Its’ very important that the four big Australian banks are liked and trusted in New Zealand. After all, this is the most profitable market for them by far. They make some of the highest profit margins in the world here, so they’re very keen to protect it. How do they make those super normal profits? In essence, by charging Kiwis more than they should for borrowing, and paying us far less interest than they should for saving.
The banking sector plays an important role in the New Zealand economy. We need banks. But the truth is that the banks we currently rely on, are also taking billions of dollars of excessive profit out of New Zealanders pockets, into their own profits. Why? Because they can.
When the Commerce Commission asked Antonia Watson (CEO ANZNZ) how she justifies making super profits, she replied:
“[It is] just the amount that shareholders like to get to say, ‘It’s worth me investing here rather than somewhere else’”.
So the CEO of New Zealand’s biggest bank justifies excessive profits by saying that’s how much the owners want to make. In other words it’s OK to rip off New Zealanders as long as the Australian shareholders are happy.
Even our Government openly agrees that Kiwi are being shortchanged by these banks. Nicola Willis, Minister of Finance said:
“The New Zealand banking industry resembles a cosy pillowfight, with profit margins coming first and everyday Kiwis coming second”.

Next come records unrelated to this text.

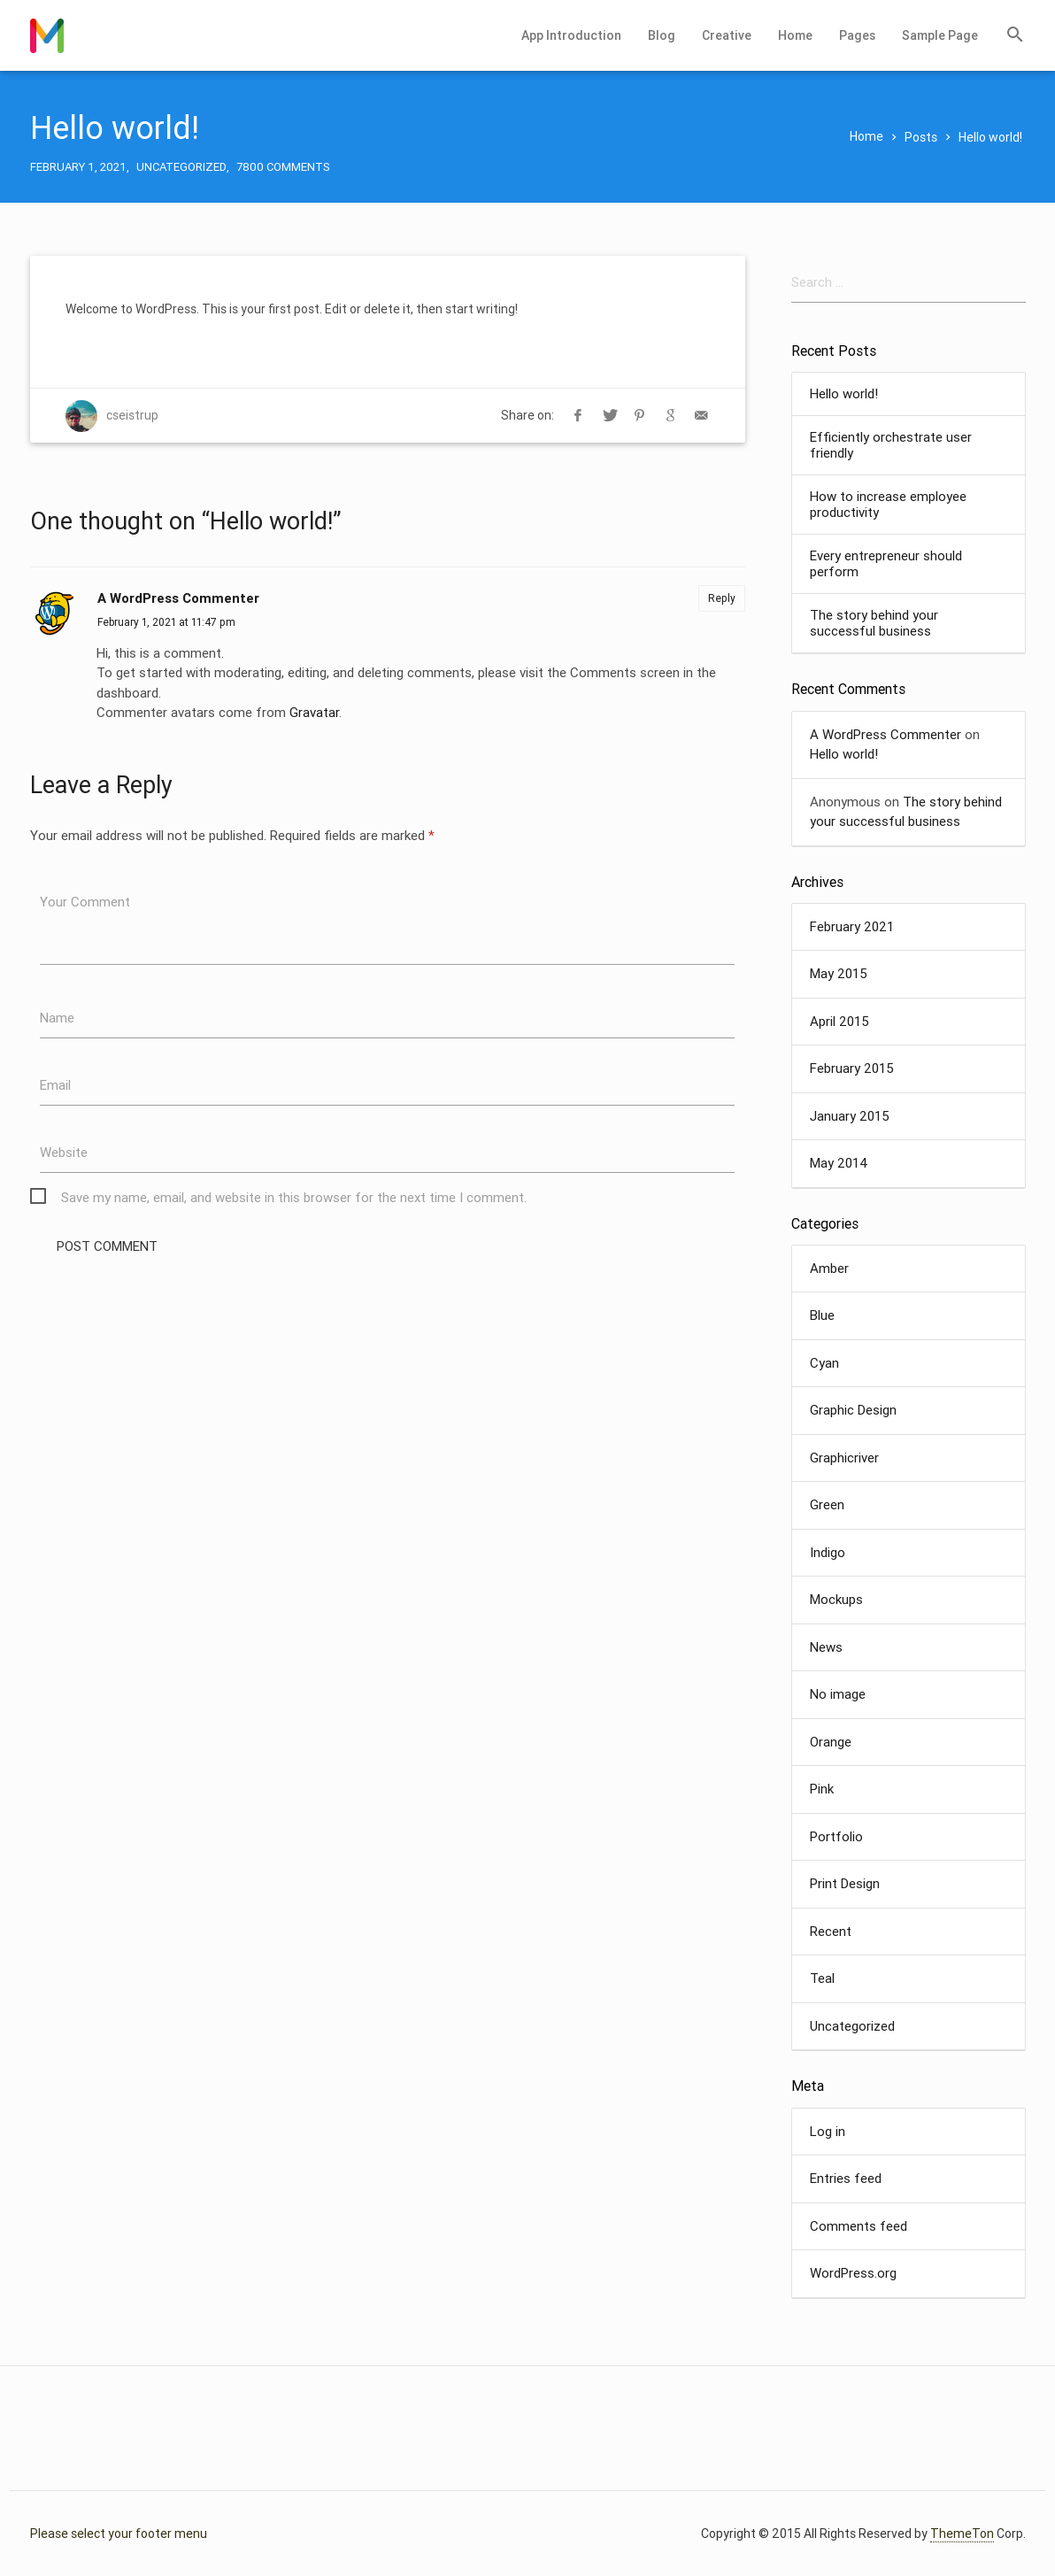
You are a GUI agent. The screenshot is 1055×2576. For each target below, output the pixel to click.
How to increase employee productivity (888, 505)
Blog (661, 35)
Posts (921, 137)
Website (64, 1152)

The Commerce Commission, in their final report on the banking sector agreed with the Government. The Commission said its 14-month study found:
“a stable, highly profitable, two-tier oligopoly with no disruptive maverick and a lack of obvious or aggressive price competition”.

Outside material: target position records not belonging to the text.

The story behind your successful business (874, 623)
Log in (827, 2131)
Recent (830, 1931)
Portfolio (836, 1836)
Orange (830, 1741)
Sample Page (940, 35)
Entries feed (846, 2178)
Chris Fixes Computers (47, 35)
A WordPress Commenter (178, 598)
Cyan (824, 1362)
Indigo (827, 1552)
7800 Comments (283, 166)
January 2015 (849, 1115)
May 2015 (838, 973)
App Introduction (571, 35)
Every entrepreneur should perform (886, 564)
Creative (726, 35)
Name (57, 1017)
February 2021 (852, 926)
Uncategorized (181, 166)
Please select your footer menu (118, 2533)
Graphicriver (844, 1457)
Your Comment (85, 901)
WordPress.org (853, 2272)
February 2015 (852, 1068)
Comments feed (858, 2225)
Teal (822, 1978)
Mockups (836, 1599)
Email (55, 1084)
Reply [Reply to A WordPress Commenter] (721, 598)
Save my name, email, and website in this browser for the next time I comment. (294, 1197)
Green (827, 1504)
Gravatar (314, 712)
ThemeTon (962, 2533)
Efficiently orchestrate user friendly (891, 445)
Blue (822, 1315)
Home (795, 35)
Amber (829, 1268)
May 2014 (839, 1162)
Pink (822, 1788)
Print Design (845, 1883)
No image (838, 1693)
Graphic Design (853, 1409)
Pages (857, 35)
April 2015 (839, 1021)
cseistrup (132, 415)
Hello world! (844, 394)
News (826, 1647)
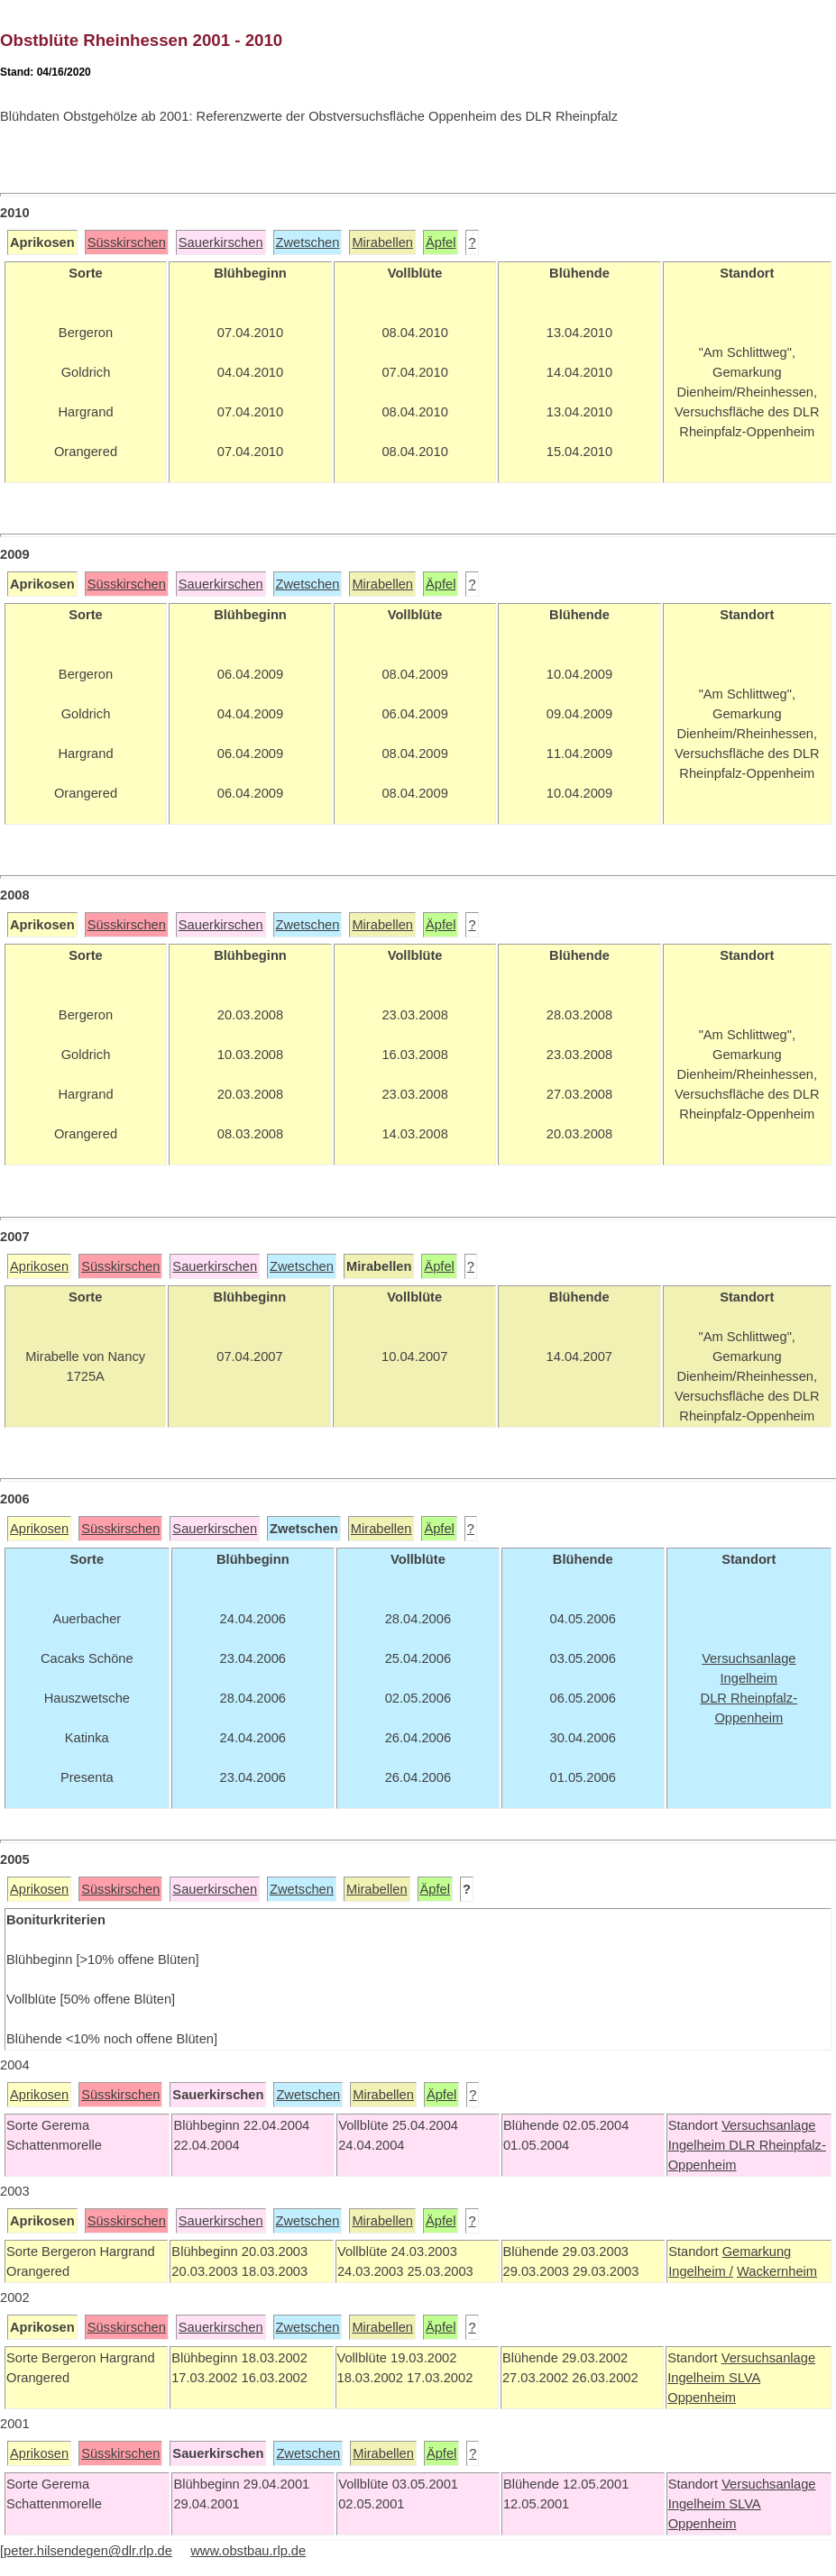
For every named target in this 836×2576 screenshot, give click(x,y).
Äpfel (440, 242)
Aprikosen (39, 1266)
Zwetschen (308, 242)
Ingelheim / (700, 2271)
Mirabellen (382, 242)
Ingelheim (699, 2145)
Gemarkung (757, 2251)
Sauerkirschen (221, 242)
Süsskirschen (126, 242)
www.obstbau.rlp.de (248, 2551)
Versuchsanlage (768, 2125)
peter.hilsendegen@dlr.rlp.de (88, 2551)
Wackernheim (777, 2271)
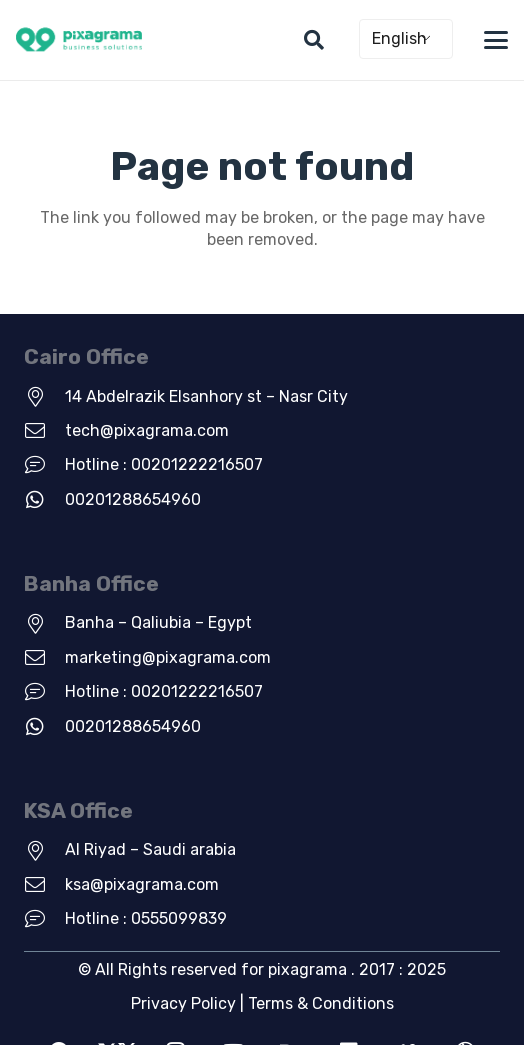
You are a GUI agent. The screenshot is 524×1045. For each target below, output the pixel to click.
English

Commission chair John Small said recent investigations had reinforced views competition was not working as it should in the sector, and consumers were missing out as a result.
So you can see why the banks spend all that money on marketing. They need to make us feel good about them while they’re effectively robbing us. Pablo Escobar spent millions in Columbian communities building thousands of homes, and funding schools and hospitals. Fundamentally to make people feel good about him even though he was harming them. The banks spend tens of millions on ads that feature an endearing young couple, a cricket mad family and a kid that befriends a monster. And they spend millions more sponsoring sports teams, festivals, community groups and stadiums. But it’s a drop in the Tasman Sea compared to the billions of dollars they’re taking out of Kiwis’ pockets and into their Australian profits.
These marketing campaigns all have different logos on them. But they’re all for the same thing. Building a strong brand is essentially about reducing elasticity of demand. So when price goes up (or in this case savings rates go down), demand won’t be affected. The banking industry has been spending millions to enable them to give us a terrible return on our money for many years, and has been reaping the rewards.
I’m a founder of a business that’s obsessed with bringing fairness to financial services. And you’ll see more like us, because the time has come for change.